Copy out the rows below word for word, one line at a time, keeping every line break and character as it stands.

▸ DATASET ROWS:
[BEGIN]
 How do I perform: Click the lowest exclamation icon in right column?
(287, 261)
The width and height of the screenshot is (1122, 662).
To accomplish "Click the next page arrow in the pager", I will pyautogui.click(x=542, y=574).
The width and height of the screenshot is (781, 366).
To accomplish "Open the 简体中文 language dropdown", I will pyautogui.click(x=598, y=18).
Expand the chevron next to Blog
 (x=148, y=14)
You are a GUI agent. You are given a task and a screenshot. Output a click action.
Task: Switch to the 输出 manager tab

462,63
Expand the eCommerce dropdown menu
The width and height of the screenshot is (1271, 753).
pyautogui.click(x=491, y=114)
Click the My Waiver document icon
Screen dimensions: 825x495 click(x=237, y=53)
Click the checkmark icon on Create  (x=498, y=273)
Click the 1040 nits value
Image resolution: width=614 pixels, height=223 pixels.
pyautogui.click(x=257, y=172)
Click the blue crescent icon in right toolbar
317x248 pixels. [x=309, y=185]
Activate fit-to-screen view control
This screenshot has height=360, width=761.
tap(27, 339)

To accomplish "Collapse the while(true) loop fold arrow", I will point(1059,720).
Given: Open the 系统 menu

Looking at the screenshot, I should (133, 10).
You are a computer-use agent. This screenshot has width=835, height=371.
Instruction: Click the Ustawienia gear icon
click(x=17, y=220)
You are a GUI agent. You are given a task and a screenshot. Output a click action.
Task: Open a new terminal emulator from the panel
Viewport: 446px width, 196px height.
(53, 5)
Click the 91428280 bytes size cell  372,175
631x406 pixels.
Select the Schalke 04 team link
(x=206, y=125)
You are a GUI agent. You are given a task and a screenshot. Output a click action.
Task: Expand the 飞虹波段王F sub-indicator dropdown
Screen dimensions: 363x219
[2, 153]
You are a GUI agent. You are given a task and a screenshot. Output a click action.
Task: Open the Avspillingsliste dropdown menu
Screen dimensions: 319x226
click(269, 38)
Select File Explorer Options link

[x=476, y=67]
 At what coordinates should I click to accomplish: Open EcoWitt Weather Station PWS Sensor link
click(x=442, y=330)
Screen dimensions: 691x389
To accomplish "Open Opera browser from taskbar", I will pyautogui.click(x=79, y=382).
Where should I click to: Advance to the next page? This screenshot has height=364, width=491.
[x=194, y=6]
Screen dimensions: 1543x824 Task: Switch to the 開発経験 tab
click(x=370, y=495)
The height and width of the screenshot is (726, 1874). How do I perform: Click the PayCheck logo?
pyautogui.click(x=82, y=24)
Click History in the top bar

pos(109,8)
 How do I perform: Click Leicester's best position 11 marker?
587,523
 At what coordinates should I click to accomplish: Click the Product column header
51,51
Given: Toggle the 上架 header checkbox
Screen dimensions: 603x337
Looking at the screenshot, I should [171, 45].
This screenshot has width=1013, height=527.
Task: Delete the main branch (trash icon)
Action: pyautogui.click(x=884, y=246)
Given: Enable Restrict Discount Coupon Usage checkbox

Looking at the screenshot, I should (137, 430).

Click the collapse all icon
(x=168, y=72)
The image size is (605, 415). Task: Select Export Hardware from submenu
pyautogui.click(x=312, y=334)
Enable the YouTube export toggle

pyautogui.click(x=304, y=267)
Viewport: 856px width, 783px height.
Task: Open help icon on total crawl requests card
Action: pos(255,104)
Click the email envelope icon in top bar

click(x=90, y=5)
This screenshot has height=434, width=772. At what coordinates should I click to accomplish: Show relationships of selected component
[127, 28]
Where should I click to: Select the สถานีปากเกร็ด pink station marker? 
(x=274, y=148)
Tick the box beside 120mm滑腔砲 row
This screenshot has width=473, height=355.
[END]
▸ EXERCISE SOLUTION:
 How do I perform: Click the lowest exclamation icon in right column?
(287, 261)
The width and height of the screenshot is (1122, 662).
To accomplish "Click the next page arrow in the pager", I will pyautogui.click(x=542, y=574).
The width and height of the screenshot is (781, 366).
To accomplish "Open the 简体中文 language dropdown", I will pyautogui.click(x=598, y=18).
Expand the chevron next to Blog
 (x=148, y=14)
You are a GUI agent. You are given a task and a screenshot. Output a click action.
Task: Switch to the 输出 manager tab

462,63
Expand the eCommerce dropdown menu
The width and height of the screenshot is (1271, 753).
pyautogui.click(x=491, y=114)
Click the My Waiver document icon
Screen dimensions: 825x495 click(x=237, y=53)
Click the checkmark icon on Create  (x=498, y=273)
Click the 1040 nits value
Image resolution: width=614 pixels, height=223 pixels.
pyautogui.click(x=257, y=172)
Click the blue crescent icon in right toolbar
317x248 pixels. [x=309, y=185]
Activate fit-to-screen view control
This screenshot has height=360, width=761.
tap(27, 339)

To accomplish "Collapse the while(true) loop fold arrow", I will point(1059,720).
Given: Open the 系统 menu

Looking at the screenshot, I should (133, 10).
You are a computer-use agent. This screenshot has width=835, height=371.
Instruction: Click the Ustawienia gear icon
click(x=17, y=220)
You are a GUI agent. You are given a task and a screenshot. Output a click action.
Task: Open a new terminal emulator from the panel
Viewport: 446px width, 196px height.
(53, 5)
Click the 91428280 bytes size cell  372,175
631x406 pixels.
Select the Schalke 04 team link
(x=206, y=125)
You are a GUI agent. You are given a task and a screenshot. Output a click action.
Task: Expand the 飞虹波段王F sub-indicator dropdown
Screen dimensions: 363x219
[2, 153]
You are a GUI agent. You are given a task and a screenshot. Output a click action.
Task: Open the Avspillingsliste dropdown menu
Screen dimensions: 319x226
click(269, 38)
Select File Explorer Options link

[x=476, y=67]
 At what coordinates should I click to accomplish: Open EcoWitt Weather Station PWS Sensor link
click(x=442, y=330)
Screen dimensions: 691x389
To accomplish "Open Opera browser from taskbar", I will pyautogui.click(x=79, y=382).
Where should I click to: Advance to the next page? This screenshot has height=364, width=491.
[x=194, y=6]
Screen dimensions: 1543x824 Task: Switch to the 開発経験 tab
click(x=370, y=495)
The height and width of the screenshot is (726, 1874). How do I perform: Click the PayCheck logo?
pyautogui.click(x=82, y=24)
Click History in the top bar

pos(109,8)
 How do I perform: Click Leicester's best position 11 marker?
587,523
 At what coordinates should I click to accomplish: Click the Product column header
51,51
Given: Toggle the 上架 header checkbox
Screen dimensions: 603x337
Looking at the screenshot, I should [171, 45].
This screenshot has width=1013, height=527.
Task: Delete the main branch (trash icon)
Action: pyautogui.click(x=884, y=246)
Given: Enable Restrict Discount Coupon Usage checkbox

Looking at the screenshot, I should (137, 430).

Click the collapse all icon
(x=168, y=72)
The image size is (605, 415). Task: Select Export Hardware from submenu
pyautogui.click(x=312, y=334)
Enable the YouTube export toggle

pyautogui.click(x=304, y=267)
Viewport: 856px width, 783px height.
Task: Open help icon on total crawl requests card
Action: pos(255,104)
Click the email envelope icon in top bar

click(x=90, y=5)
This screenshot has height=434, width=772. At what coordinates should I click to accomplish: Show relationships of selected component
[127, 28]
Where should I click to: Select the สถานีปากเกร็ด pink station marker? 
(x=274, y=148)
Tick the box beside 120mm滑腔砲 row
This screenshot has width=473, height=355.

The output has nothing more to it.